━━━ Source data ━━━

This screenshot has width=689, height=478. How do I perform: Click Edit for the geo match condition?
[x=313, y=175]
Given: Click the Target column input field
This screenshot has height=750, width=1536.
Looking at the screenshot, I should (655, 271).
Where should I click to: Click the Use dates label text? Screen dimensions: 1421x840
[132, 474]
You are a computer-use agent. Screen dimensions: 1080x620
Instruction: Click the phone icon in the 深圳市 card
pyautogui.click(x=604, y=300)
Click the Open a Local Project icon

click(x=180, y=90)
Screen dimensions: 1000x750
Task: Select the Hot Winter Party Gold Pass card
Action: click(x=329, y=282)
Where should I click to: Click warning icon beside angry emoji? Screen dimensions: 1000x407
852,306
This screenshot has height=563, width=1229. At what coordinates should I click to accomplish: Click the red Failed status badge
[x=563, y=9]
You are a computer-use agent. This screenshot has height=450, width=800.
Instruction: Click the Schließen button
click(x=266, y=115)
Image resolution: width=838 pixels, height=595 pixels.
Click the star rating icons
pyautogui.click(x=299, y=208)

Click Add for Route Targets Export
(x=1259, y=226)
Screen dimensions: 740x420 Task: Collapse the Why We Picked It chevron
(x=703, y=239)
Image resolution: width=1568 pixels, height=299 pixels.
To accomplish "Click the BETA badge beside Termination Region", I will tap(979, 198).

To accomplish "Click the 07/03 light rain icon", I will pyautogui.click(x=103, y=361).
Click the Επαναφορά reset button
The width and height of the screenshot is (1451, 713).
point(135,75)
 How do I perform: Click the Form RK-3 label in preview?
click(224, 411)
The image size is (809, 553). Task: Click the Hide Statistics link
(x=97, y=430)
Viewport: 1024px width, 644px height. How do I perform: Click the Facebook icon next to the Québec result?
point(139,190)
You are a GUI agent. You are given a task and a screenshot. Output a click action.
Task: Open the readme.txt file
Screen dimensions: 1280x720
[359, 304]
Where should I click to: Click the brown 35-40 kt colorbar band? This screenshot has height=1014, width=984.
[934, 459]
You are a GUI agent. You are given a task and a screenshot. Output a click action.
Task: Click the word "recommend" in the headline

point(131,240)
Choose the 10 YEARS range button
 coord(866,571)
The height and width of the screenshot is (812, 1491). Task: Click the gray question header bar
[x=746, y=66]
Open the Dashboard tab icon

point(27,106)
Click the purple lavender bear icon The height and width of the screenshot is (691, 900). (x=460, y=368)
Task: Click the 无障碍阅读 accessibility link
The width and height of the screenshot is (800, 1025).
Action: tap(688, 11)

━━━

What is required:
Retype the listing in full, keeping every word as it appears.

Reply to the task:
This screenshot has width=689, height=478. How do I perform: Click Edit for the geo match condition?
[x=313, y=175]
Given: Click the Target column input field
This screenshot has height=750, width=1536.
Looking at the screenshot, I should (655, 271).
Where should I click to: Click the Use dates label text? Screen dimensions: 1421x840
[132, 474]
You are a computer-use agent. Screen dimensions: 1080x620
Instruction: Click the phone icon in the 深圳市 card
pyautogui.click(x=604, y=300)
Click the Open a Local Project icon

click(x=180, y=90)
Screen dimensions: 1000x750
Task: Select the Hot Winter Party Gold Pass card
Action: click(x=329, y=282)
Where should I click to: Click warning icon beside angry emoji? Screen dimensions: 1000x407
852,306
This screenshot has height=563, width=1229. At what coordinates should I click to accomplish: Click the red Failed status badge
[x=563, y=9]
You are a computer-use agent. This screenshot has height=450, width=800.
Instruction: Click the Schließen button
click(x=266, y=115)
Image resolution: width=838 pixels, height=595 pixels.
Click the star rating icons
pyautogui.click(x=299, y=208)

Click Add for Route Targets Export
(x=1259, y=226)
Screen dimensions: 740x420 Task: Collapse the Why We Picked It chevron
(x=703, y=239)
Image resolution: width=1568 pixels, height=299 pixels.
To accomplish "Click the BETA badge beside Termination Region", I will tap(979, 198).

To accomplish "Click the 07/03 light rain icon", I will pyautogui.click(x=103, y=361).
Click the Επαναφορά reset button
The width and height of the screenshot is (1451, 713).
point(135,75)
 How do I perform: Click the Form RK-3 label in preview?
click(224, 411)
The image size is (809, 553). Task: Click the Hide Statistics link
(x=97, y=430)
Viewport: 1024px width, 644px height. How do I perform: Click the Facebook icon next to the Québec result?
point(139,190)
You are a GUI agent. You are given a task and a screenshot. Output a click action.
Task: Open the readme.txt file
Screen dimensions: 1280x720
[359, 304]
Where should I click to: Click the brown 35-40 kt colorbar band? This screenshot has height=1014, width=984.
[934, 459]
You are a GUI agent. You are given a task and a screenshot. Output a click action.
Task: Click the word "recommend" in the headline

point(131,240)
Choose the 10 YEARS range button
 coord(866,571)
The height and width of the screenshot is (812, 1491). Task: Click the gray question header bar
[x=746, y=66]
Open the Dashboard tab icon

point(27,106)
Click the purple lavender bear icon The height and width of the screenshot is (691, 900). (x=460, y=368)
Task: Click the 无障碍阅读 accessibility link
The width and height of the screenshot is (800, 1025).
Action: tap(688, 11)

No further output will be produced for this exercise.